Acabei de perceber algo interessante sobre a dinâmica salarial nos Estados Unidos. O salário mínimo federal está parado em $7,25 desde 2009—há mais de 15 anos sem alteração. Mas o que é louco: enquanto o governo federal dorme nisso, cidades e estados têm impulsionado agressivamente seus próprios padrões de salário mínimo mais altos.



Deixe-me explicar o que realmente está acontecendo no terreno. A partir deste ano, estamos vendo o salário mínimo mais alto na América concentrado em regiões específicas, com Washington D.C. liderando com $17 por hora, seguido pelo estado de Washington com $16,28, e Califórnia com $16. Connecticut e Nova Jersey também estão nessa faixa de $15+ agora. Mas se você olhar para cidades individuais, os números ficam ainda mais extremos.

A costa oeste está basicamente conduzindo seu próprio experimento salarial neste momento. Tukwila, Washington, está no topo com $20,29 por hora. Seattle vem logo atrás, com $19,97, e SeaTac com $19,71. Depois, há cidades da Califórnia dominando a lista—West Hollywood, Mountain View, Emeryville, Sunnyvale, todas próximas de $18-19. Até Denver e São Francisco entraram no top 10. Esses não são picos aleatórios; 58 cidades e condados em todo o país estabeleceram salários mínimos acima do nível estadual.
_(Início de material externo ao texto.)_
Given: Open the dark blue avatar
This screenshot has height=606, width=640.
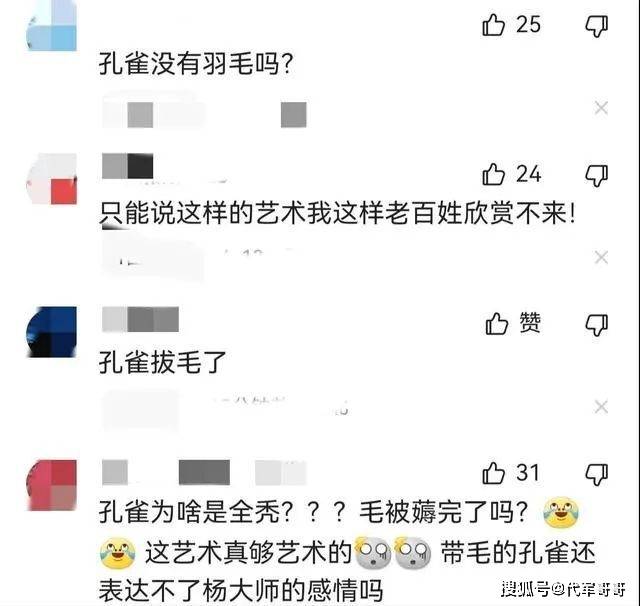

Aqui está a realidade demográfica, no entanto. Trabalhadores que ganham salário mínimo tendem a ser jovens (45% abaixo de 25 anos), desproporcionalmente mulheres, e concentrados em lazer e hospitalidade. Cerca de 3 em cada 5 trabalhadores de salário mínimo estão em restaurantes e serviços de alimentação. É interessante porque, embora 20 estados usem tecnicamente o salário mínimo federal, os trabalhadores que realmente ganham essa taxa são surpreendentemente raros—apenas 0,18% de todos os trabalhadores por hora atingem esse piso de $7,25, de acordo com dados recentes.

O que realmente chamou minha atenção: se você ajustar pela inflação, aqueles $7,25 de 2009 precisariam ser mais de $10 hoje apenas para manter o mesmo poder de compra. O salário mínimo mais alto nas principais cidades da América reflete essa realidade—elas estão tentando acompanhar o aumento dos custos de vida, que dispararam de verdade.
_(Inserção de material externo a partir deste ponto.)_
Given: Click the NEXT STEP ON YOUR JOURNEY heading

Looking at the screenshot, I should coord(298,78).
Os federais propuseram a Lei de Aumento do Salário para elevar o mínimo federal para $17 até 2028, mas isso ainda está preso no Congresso. Enquanto isso, as cidades estão basicamente dizendo 'não vamos esperar' e fazendo seu próprio caminho. Isso cria uma situação de retalho onde seu salário depende inteiramente do seu código postal. Bastante revelador de onde a pressão por mudanças realmente está vindo.